- Directed by: Stephen Reedy
- Written by: Stephen Reedy
- Produced by: Stephen Reedy
- Starring: Eric Jacobus Andy Leung Todd Roy
- Cinematography: Stephen Reedy
- Edited by: Stephen Reedy Eric Jacobus (Fight)
- Music by: Anton Patzner
- Release date: 2004;
- Running time: 34 minutes
- Country: United States
- Languages: English, Cantonese
- Budget: $1,500 (Estimated)

= Undercut (film) =

Undercut is a 2004 martial arts film written and directed by Stephen Reedy.

== Synopsis ==
American Ninja Eric loses his job as a state employed peace officer when his job is outsourced to cheaper, cost effective Chinese labor. As if dealing with the hardships of unemployment weren't stressful enough, Ninja Dog is sick and needs expensive medicine.

== Release ==
Undercut was released online via The Stunt People sometime in 2004. It has also been screened at WonderCon, San Diego Comic-Con and the Metreon.

== Awards ==
In 2006, Undercut was nominated for the mtvU Student Filmmaker Award in the 2006 MTV Movie Awards.

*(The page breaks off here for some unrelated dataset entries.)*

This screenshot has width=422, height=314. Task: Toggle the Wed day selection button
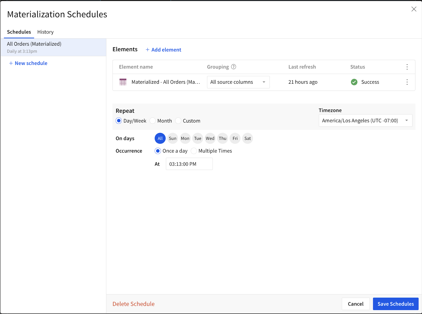(x=210, y=138)
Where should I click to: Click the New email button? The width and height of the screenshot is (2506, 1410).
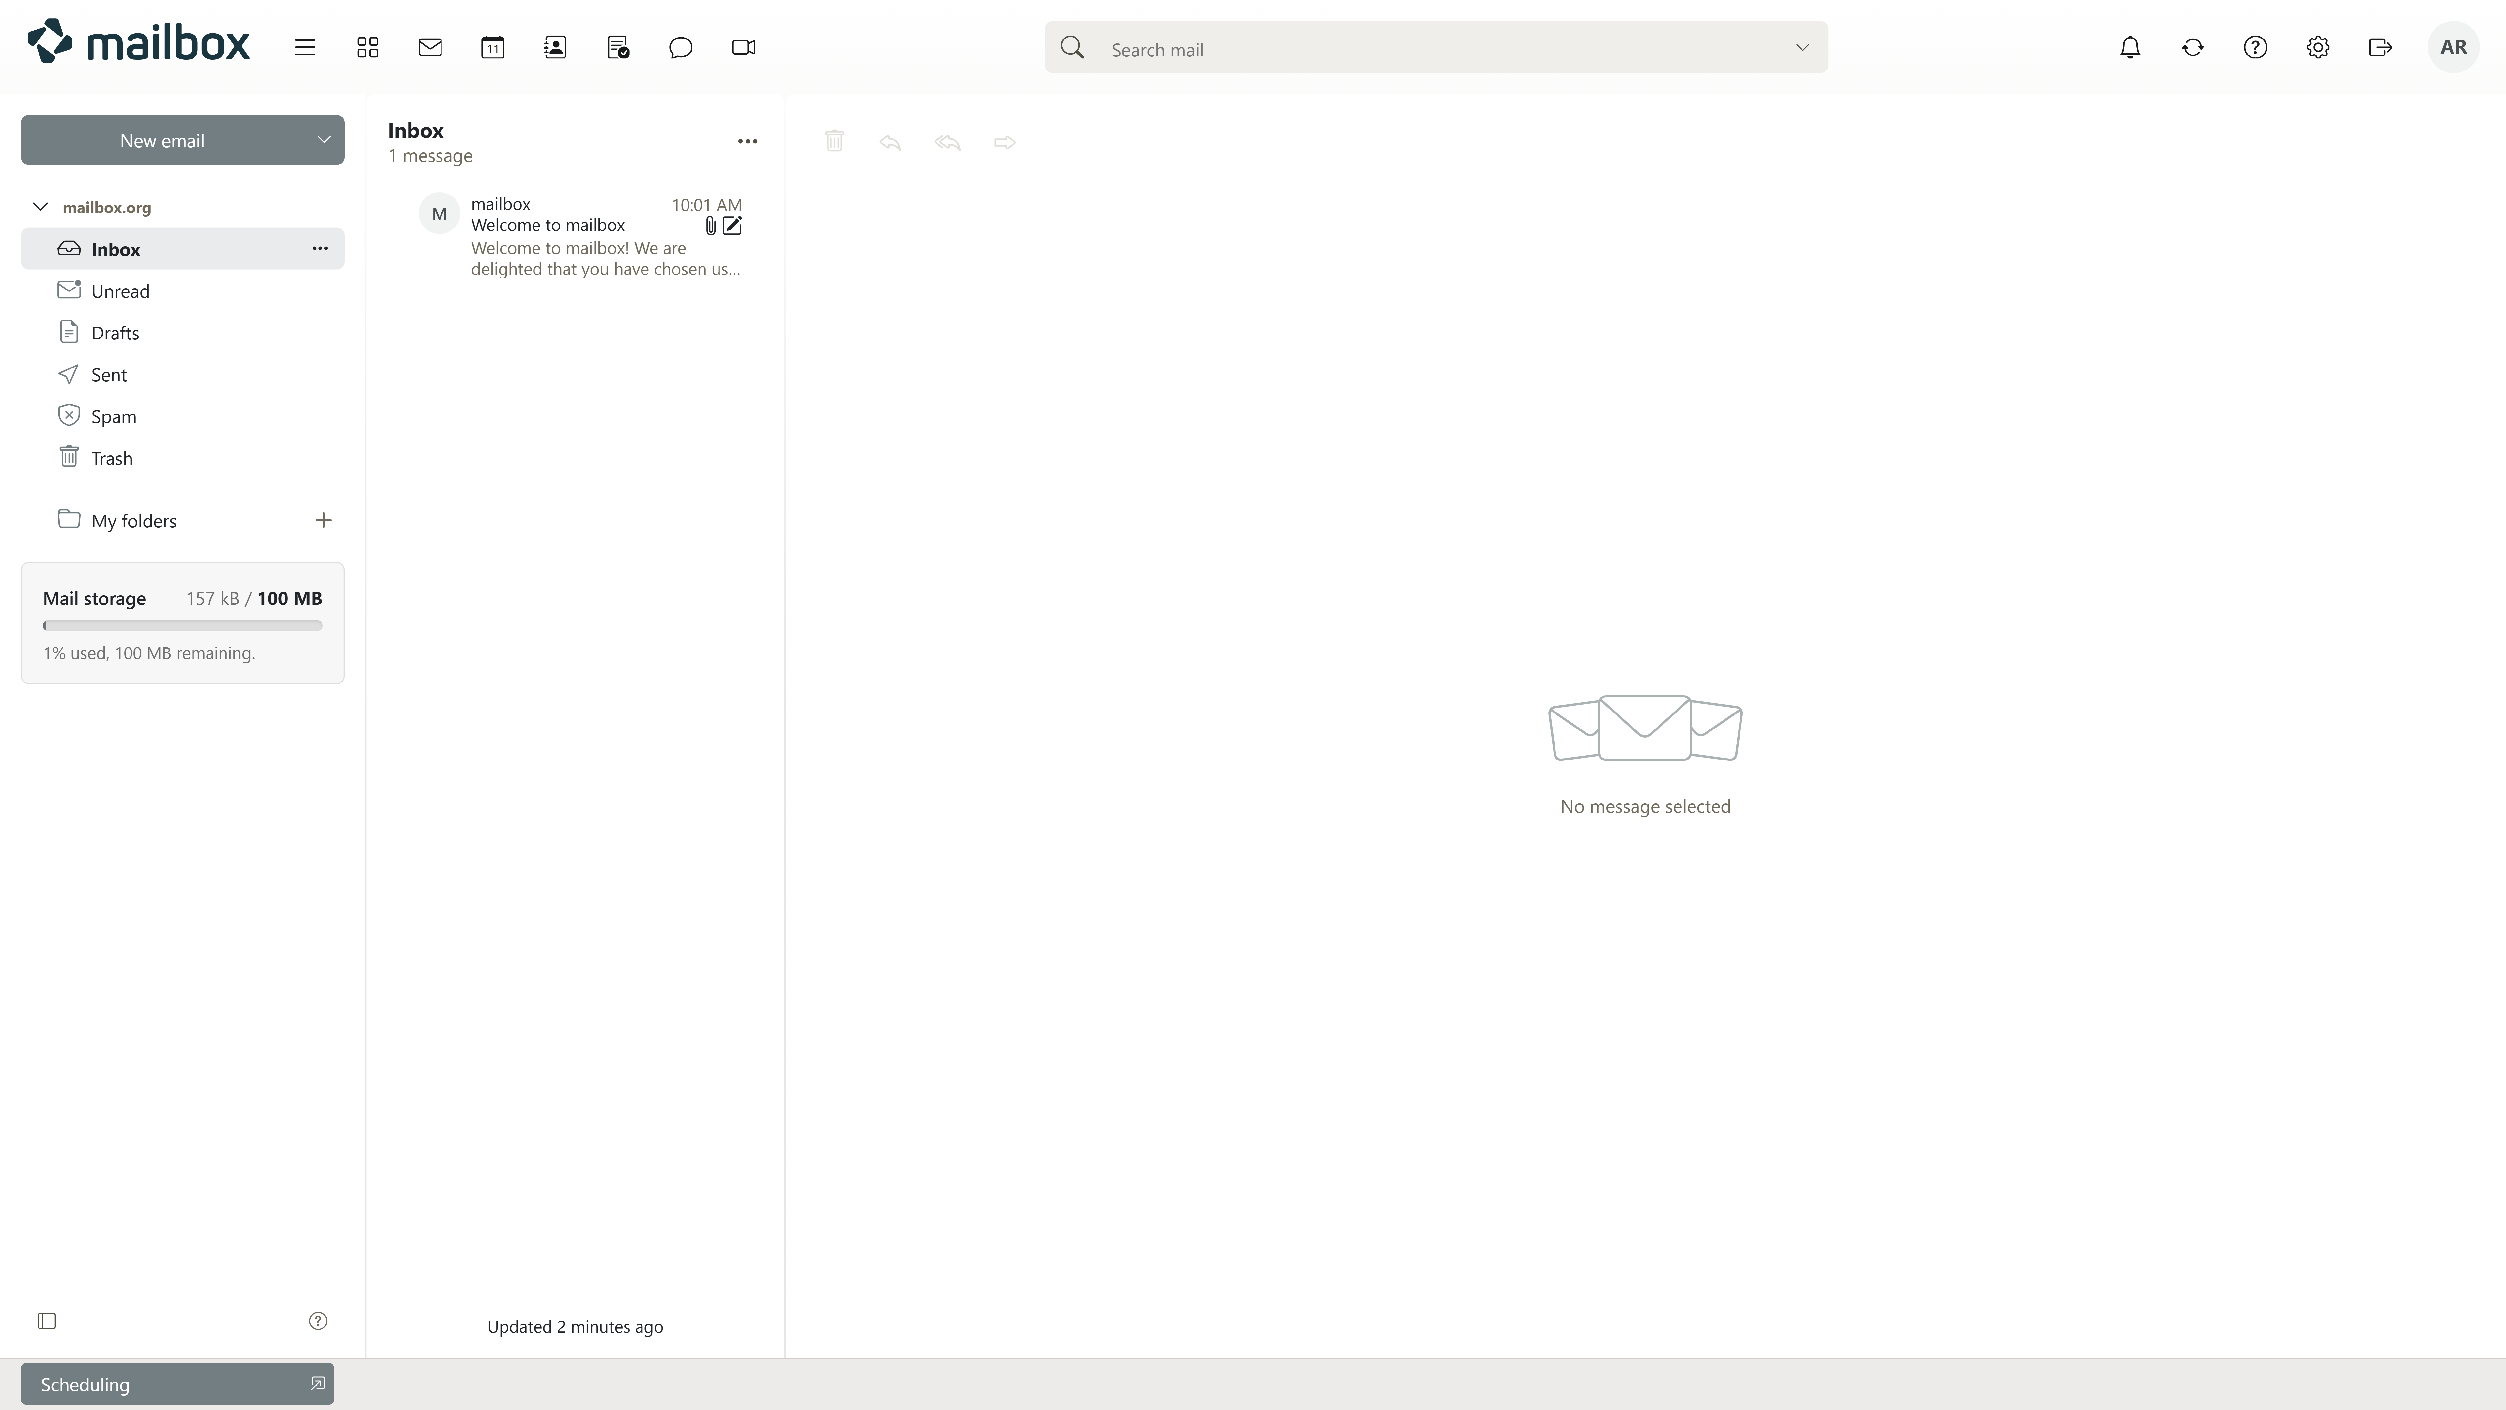pos(161,140)
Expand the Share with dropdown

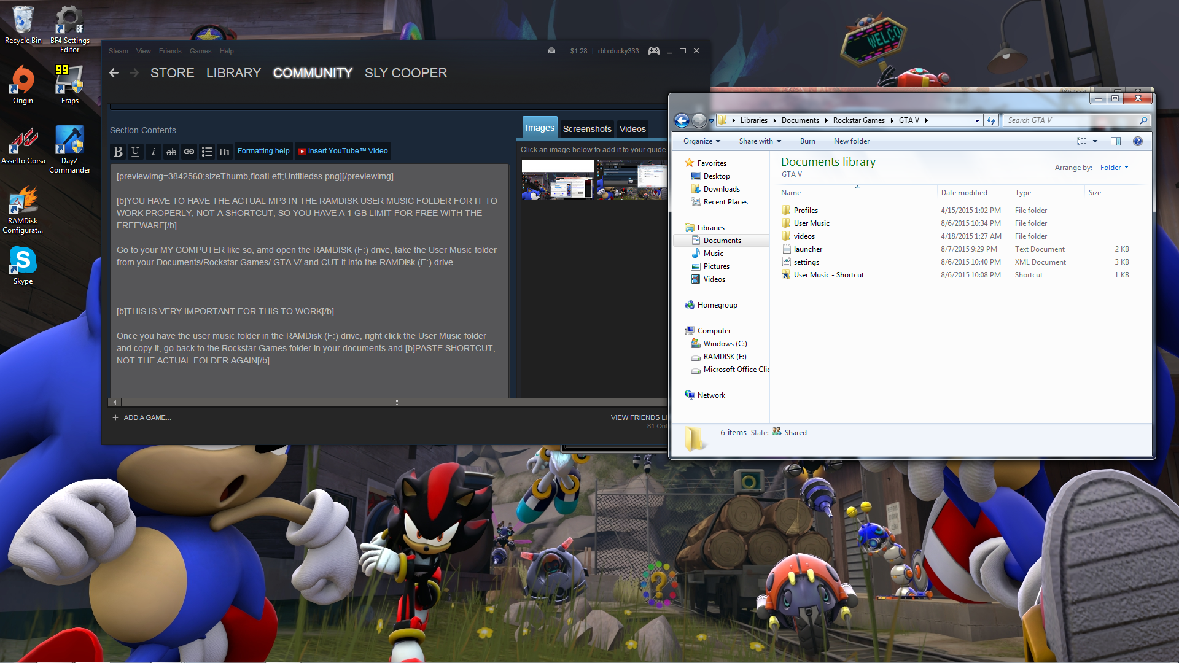click(760, 141)
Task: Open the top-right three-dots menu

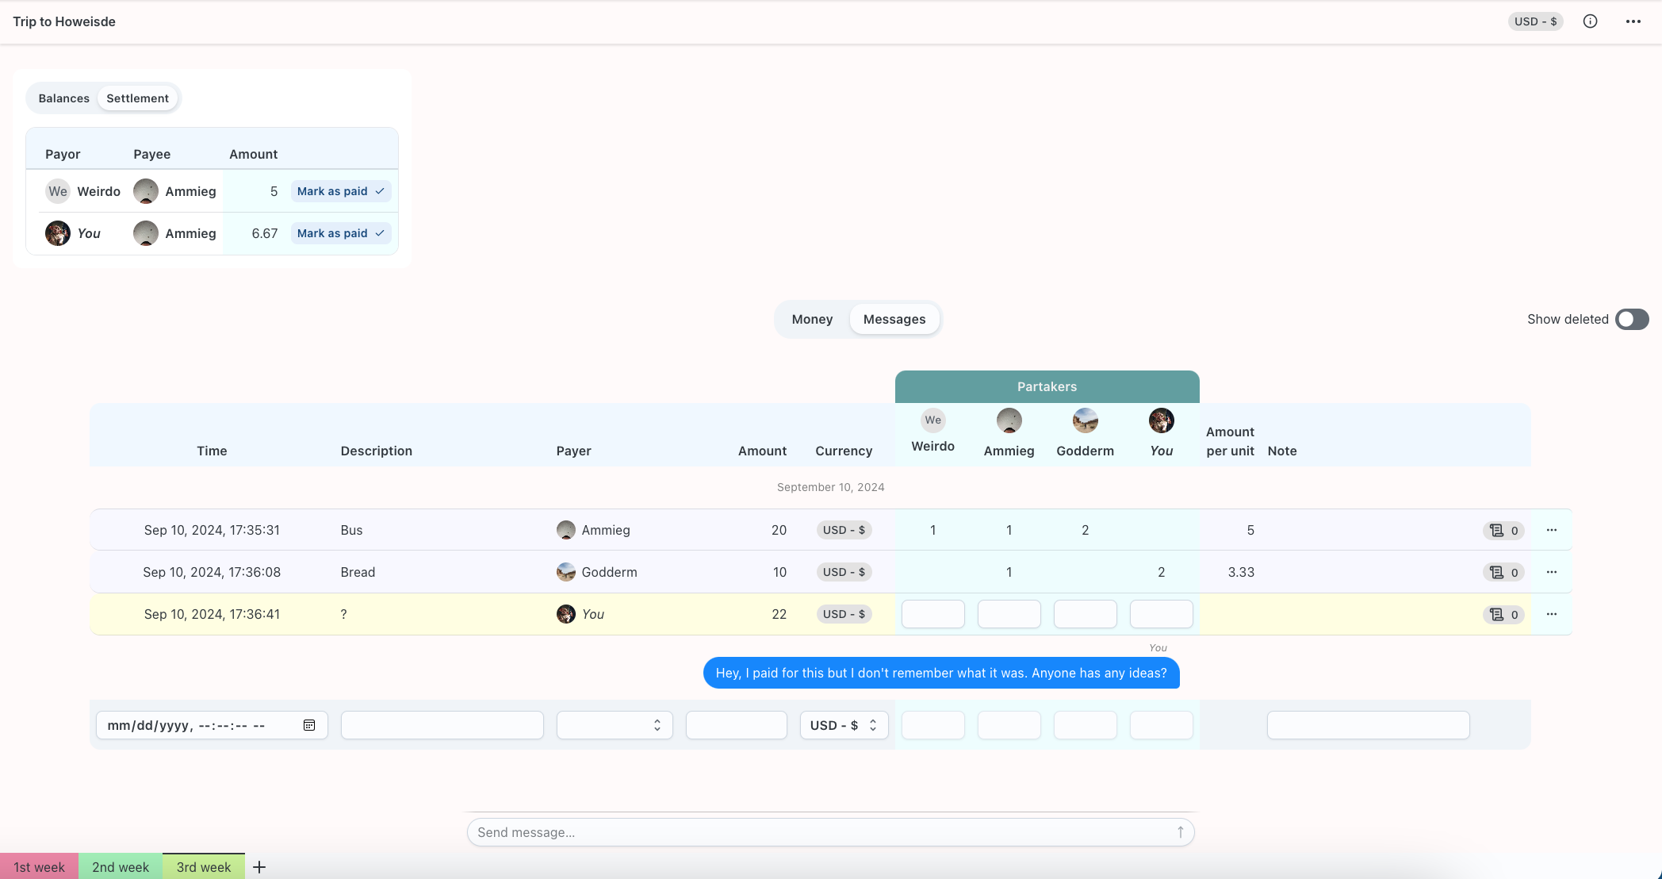Action: (x=1633, y=21)
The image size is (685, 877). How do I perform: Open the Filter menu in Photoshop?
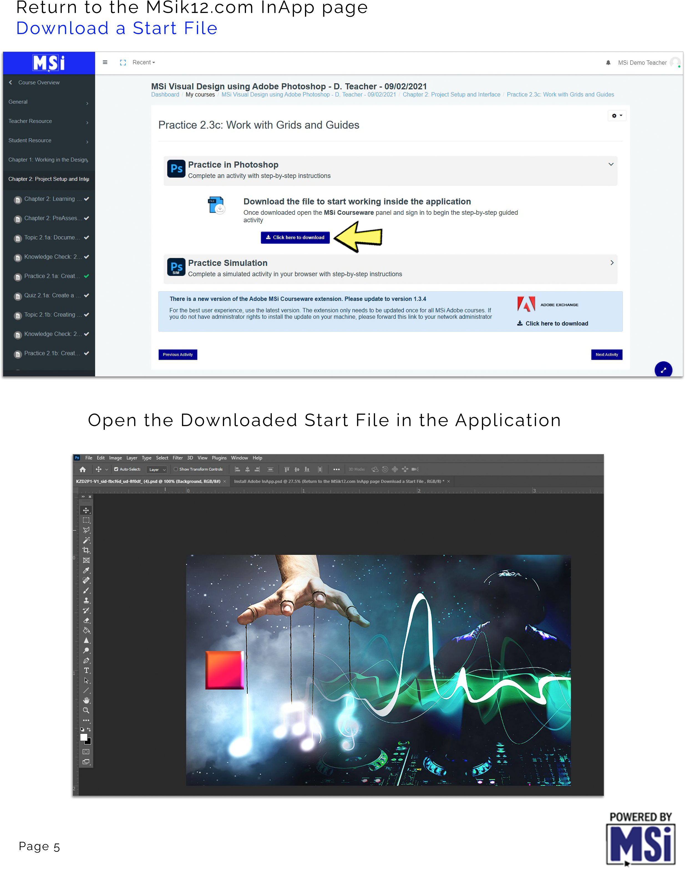click(x=177, y=458)
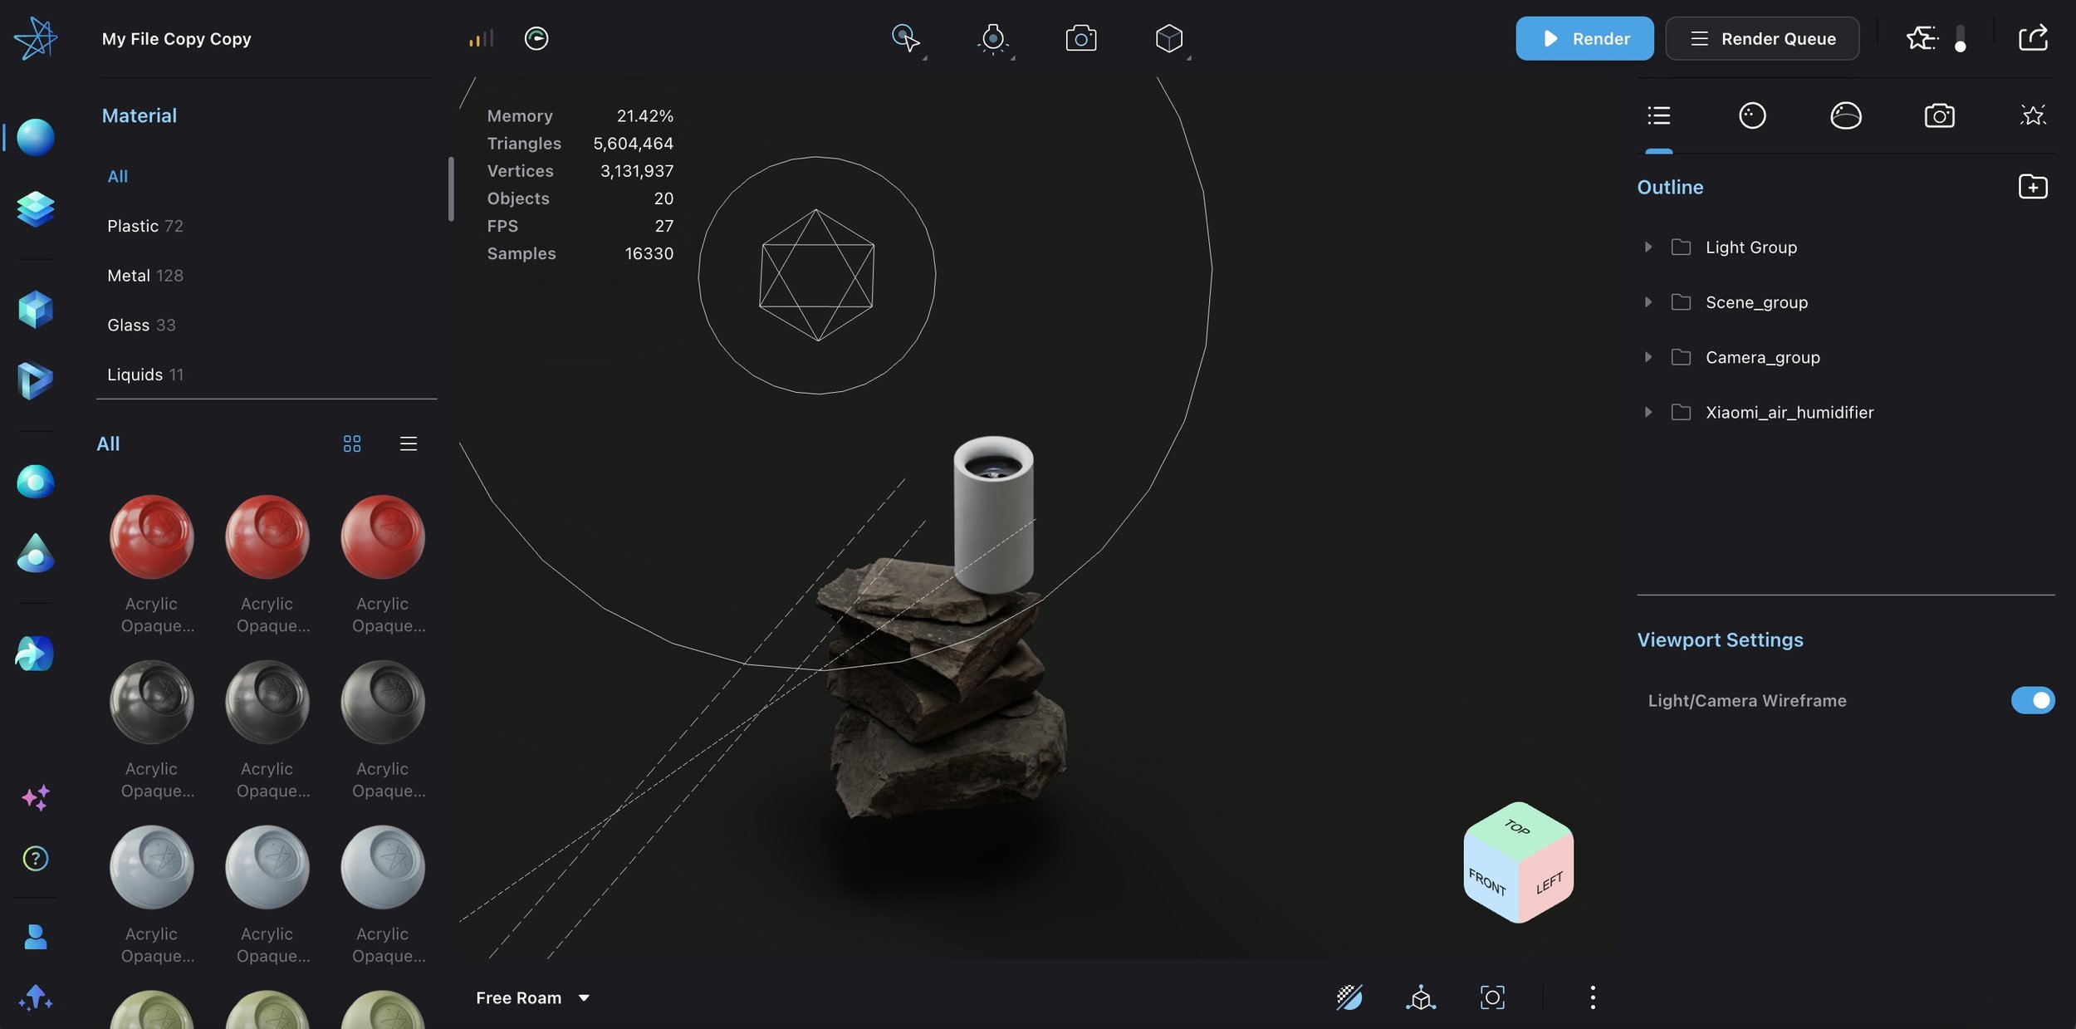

Despite large media coverage both local and national Undercut did not win. This is likely because MTV had deleted at least a few 100,000 online votes under the suspicion that there had been foul play. MTV informed the director Stephen Reedy that there had been a voting spike that they considered to be “unorganic”. However, it should be known that the other student films did not have the same media coverage or inbuilt following that Undercut already had with followers of The Stunt People and martial arts movie fans in general.